3. En l’espèce, il résulte de l’instruction que, par une décision du 2 avril 2024, la directrice générale de l’ANAH a retiré l’aide Maprim’Renov d’un montant de 4 800 euros qui avait été accordée à M. B lors de l’examen de sa demande initiale. Cette décision est devenue définitive, faute d’exercice d’un recours contentieux précédé du recours administratif préalable obligatoire prévu par l’article 9 du décret du 14 janvier 2020 susvisé. Par suite, et ainsi que le fait valoir l’ANAH en se prévalant de l’exception de recours parallèle, le caractère définitif de la décision du 2 avril 2024, à caractère pécuniaire, exclut que M. B puisse présenter une réclamation indemnitaire pour obtenir le paiement de la somme de 4 800 euros correspondant au montant de la subvention Maprim’Renov en litige.
4. Il résulte de ce qui précède que la requête de M. B est manifestement irrecevable. Il y a donc lieu de la rejeter sur le fondement de l’article R. 222-1 alinéa 4 du code de justice administrative en toutes ses conclusions.
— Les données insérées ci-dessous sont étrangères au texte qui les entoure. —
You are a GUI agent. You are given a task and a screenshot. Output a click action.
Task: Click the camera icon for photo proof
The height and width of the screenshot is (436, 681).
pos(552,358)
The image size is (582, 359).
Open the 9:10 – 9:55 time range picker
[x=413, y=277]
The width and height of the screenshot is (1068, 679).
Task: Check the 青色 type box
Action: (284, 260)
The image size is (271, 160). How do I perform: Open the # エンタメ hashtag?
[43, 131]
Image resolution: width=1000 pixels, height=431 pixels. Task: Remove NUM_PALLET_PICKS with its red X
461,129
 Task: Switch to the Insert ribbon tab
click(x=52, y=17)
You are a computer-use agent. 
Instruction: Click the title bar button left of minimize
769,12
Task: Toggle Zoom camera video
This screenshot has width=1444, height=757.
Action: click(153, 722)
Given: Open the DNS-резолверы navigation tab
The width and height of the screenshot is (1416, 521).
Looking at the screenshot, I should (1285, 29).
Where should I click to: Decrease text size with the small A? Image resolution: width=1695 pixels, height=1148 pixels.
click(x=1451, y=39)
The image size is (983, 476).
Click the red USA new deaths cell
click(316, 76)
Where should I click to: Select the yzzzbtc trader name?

Sur l’application des dispositions de l’article L. 761-1 du code de justice administrative :
5. Il n’y a pas lieu, dans les circonstances de l’espèce, de faire application des dispositions de l’article L. 761-1 du code de justice administrative.
ORDONNE :
Article 1er : La requête de M. B est rejetée.
Article 2 : Les conclusions de l’agence nationale de l’habitat au titre de l’article L. 761-1 du code de justice administrative sont rejetées.
Article 3 : La présente ordonnance sera notifiée à M. A B et à l’agence nationale de l’habitat.
Rendu public par mise à disposition au greffe le 13 juin 2024.
La présidente de la 4ème chambre
C. CHAMOT
La République mande et ordonne au ministre de la transition écologique et de la cohésion des territoires en ce qui le concerne ou à tous commissaires de justice à ce requis en ce qui concerne les voies de droit commun contre les parties privées, de pourvoir à l’exécution de la présente décision.